**SET EXERCISE**
Rewrite the records from their start through the line containing "Action: 396,262", replacing "author" with "creator" and leaving everything else unchanged. Omit the pictures from your answer.

(Word and element location data)
## Start

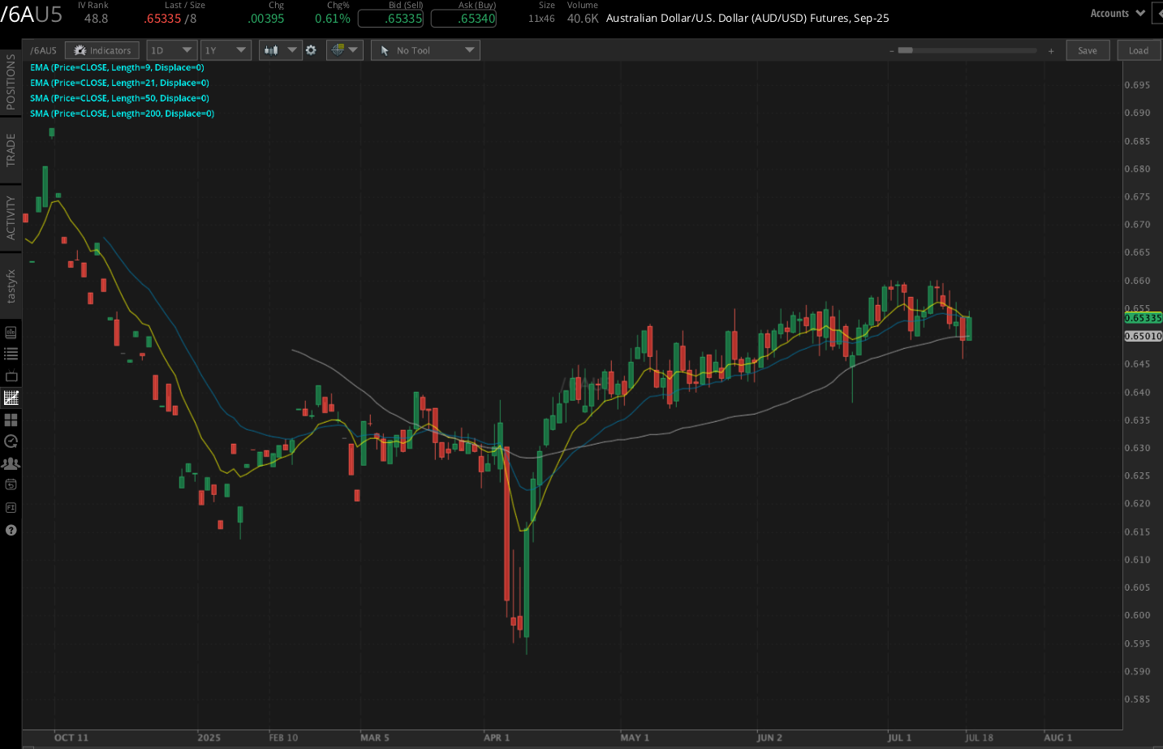The height and width of the screenshot is (749, 1163).
Task: Open the follow traders icon in sidebar
Action: coord(11,463)
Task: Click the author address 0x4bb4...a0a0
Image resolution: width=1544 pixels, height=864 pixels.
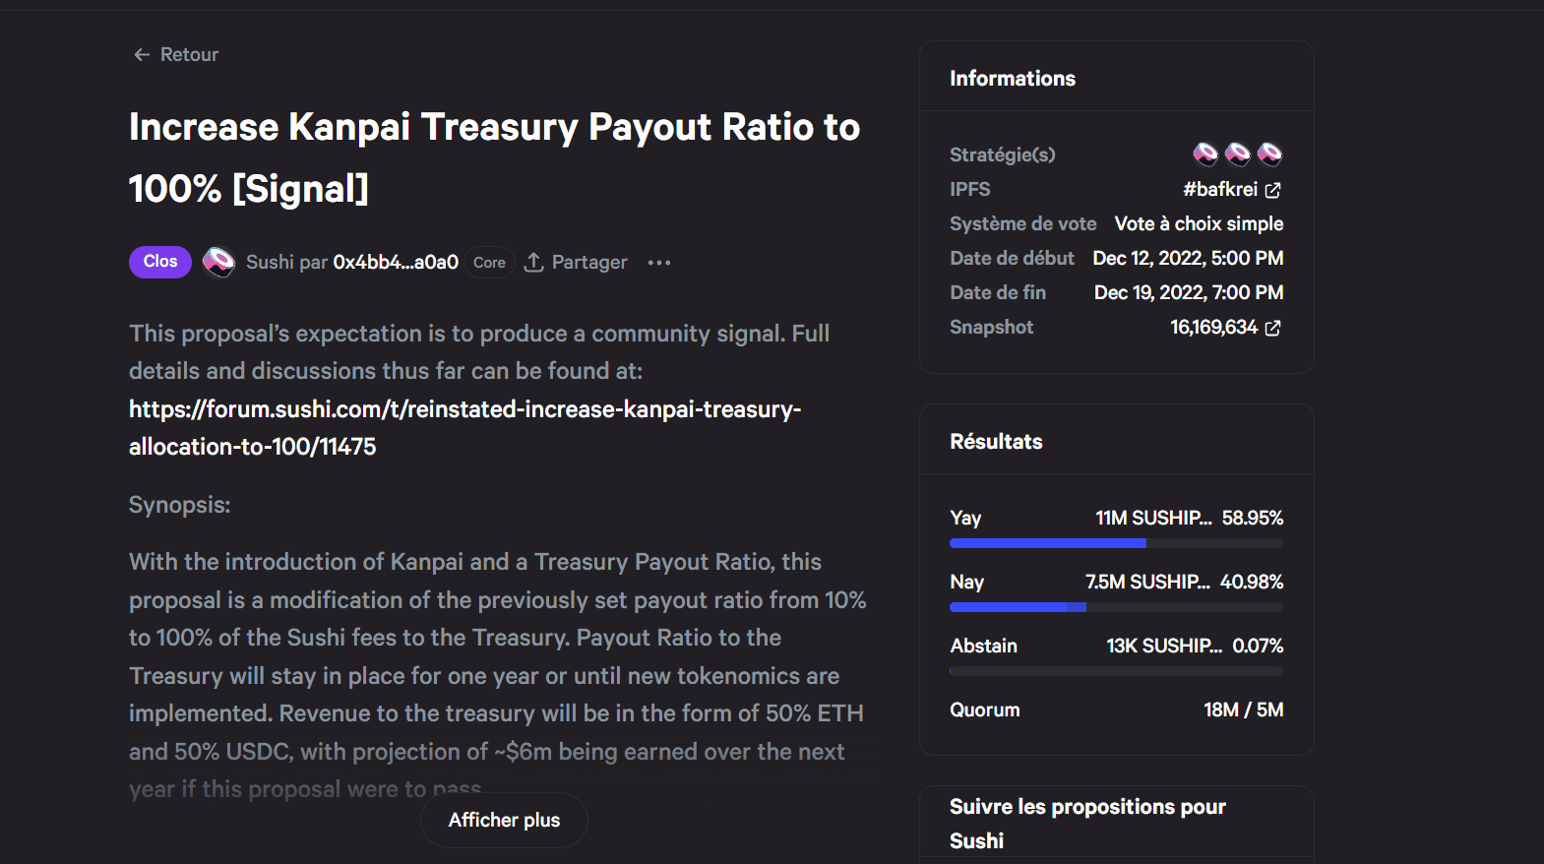Action: 396,262
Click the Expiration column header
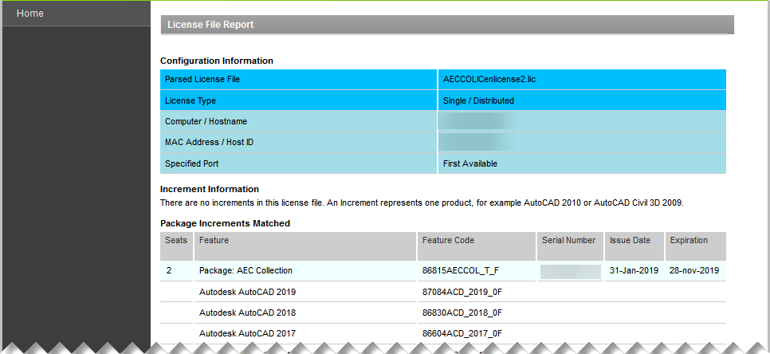 689,240
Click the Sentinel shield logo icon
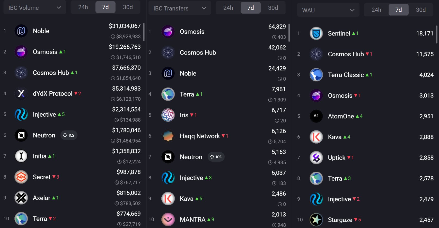Image resolution: width=439 pixels, height=228 pixels. tap(316, 33)
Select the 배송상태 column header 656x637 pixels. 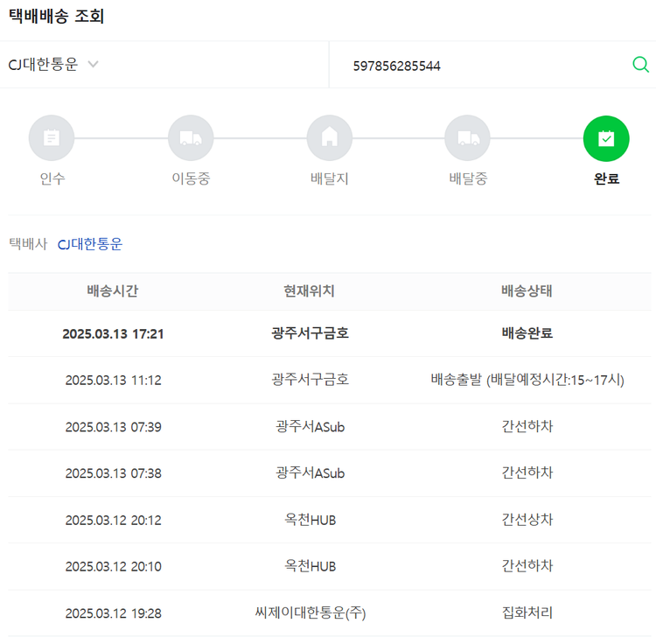point(527,291)
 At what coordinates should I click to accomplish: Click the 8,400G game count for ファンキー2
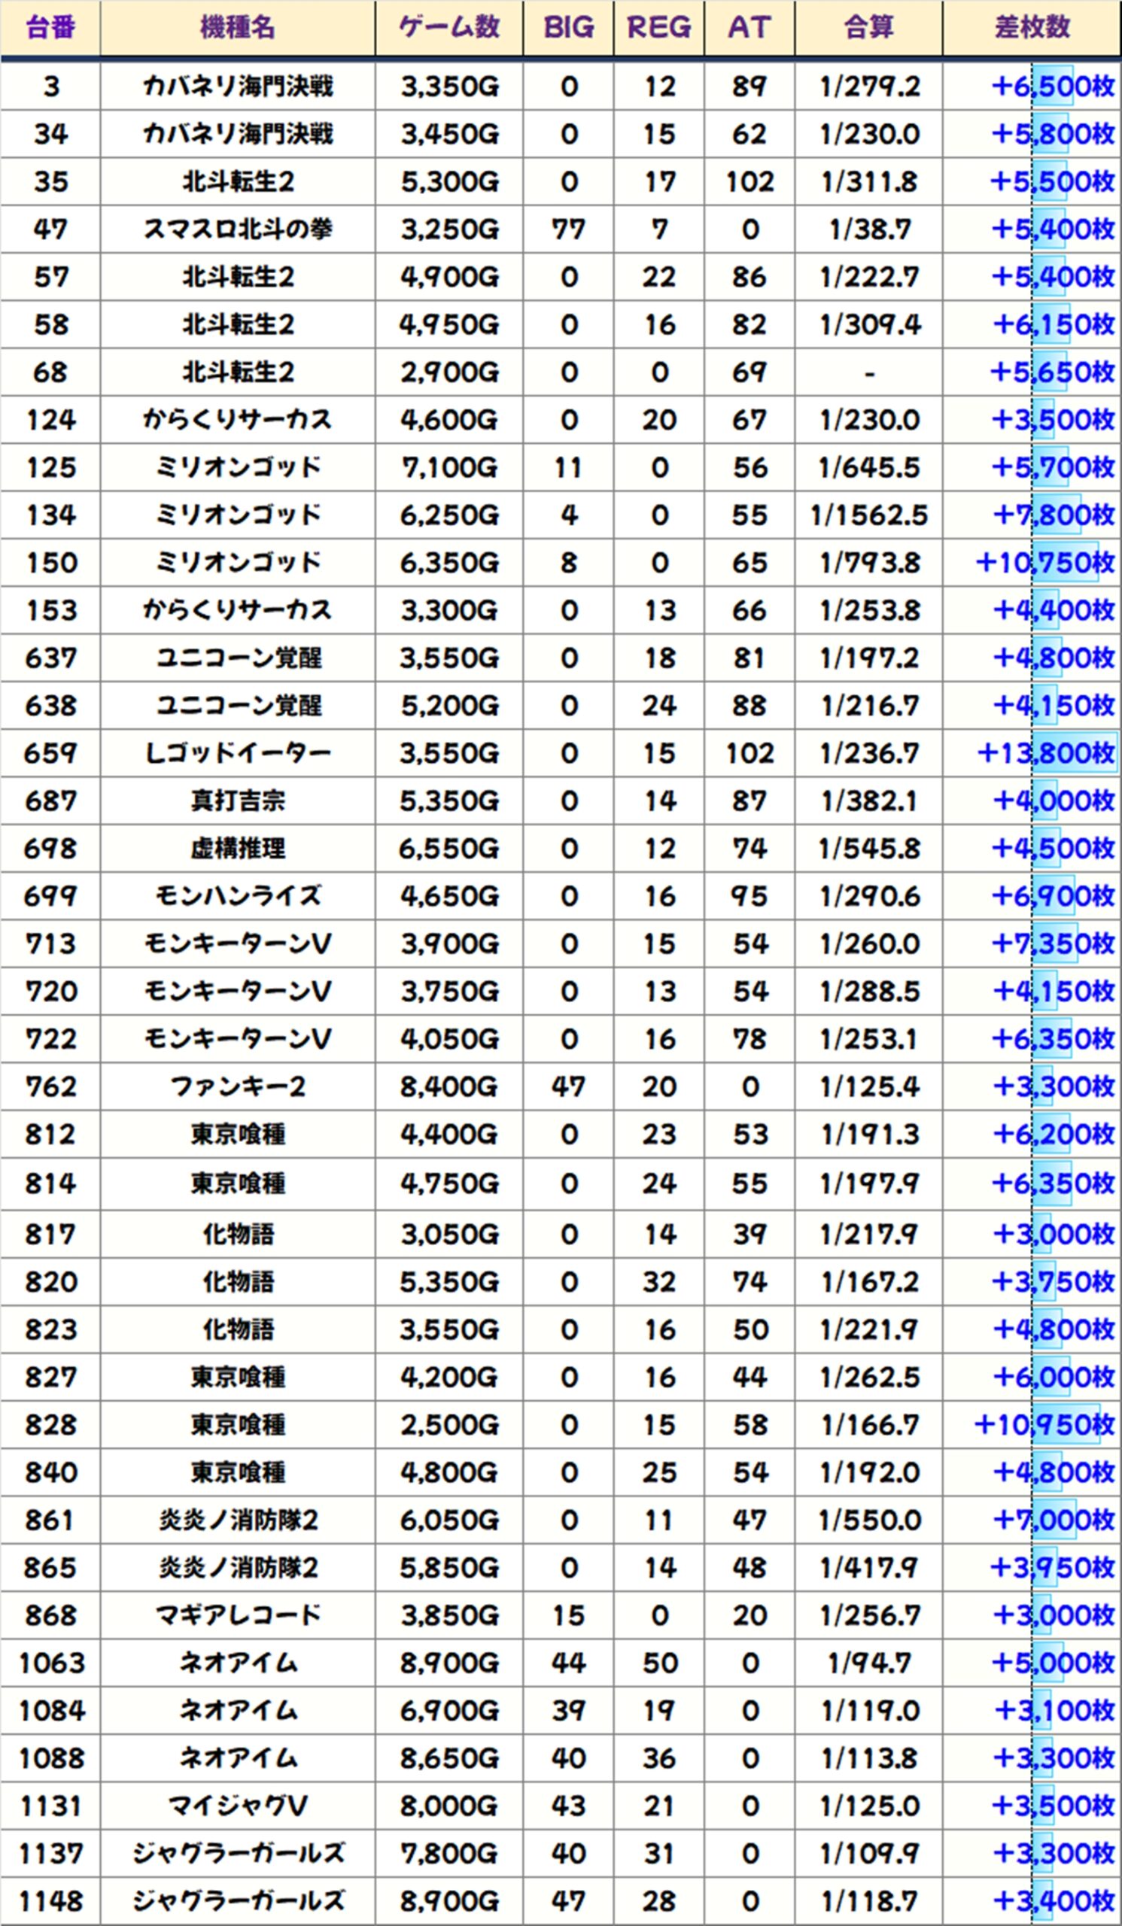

## End

**THE RESULT**
The height and width of the screenshot is (749, 1163).
Task: Open the follow traders icon in sidebar
Action: coord(11,463)
Task: Click the creator address 0x4bb4...a0a0
Image resolution: width=1544 pixels, height=864 pixels.
Action: 396,262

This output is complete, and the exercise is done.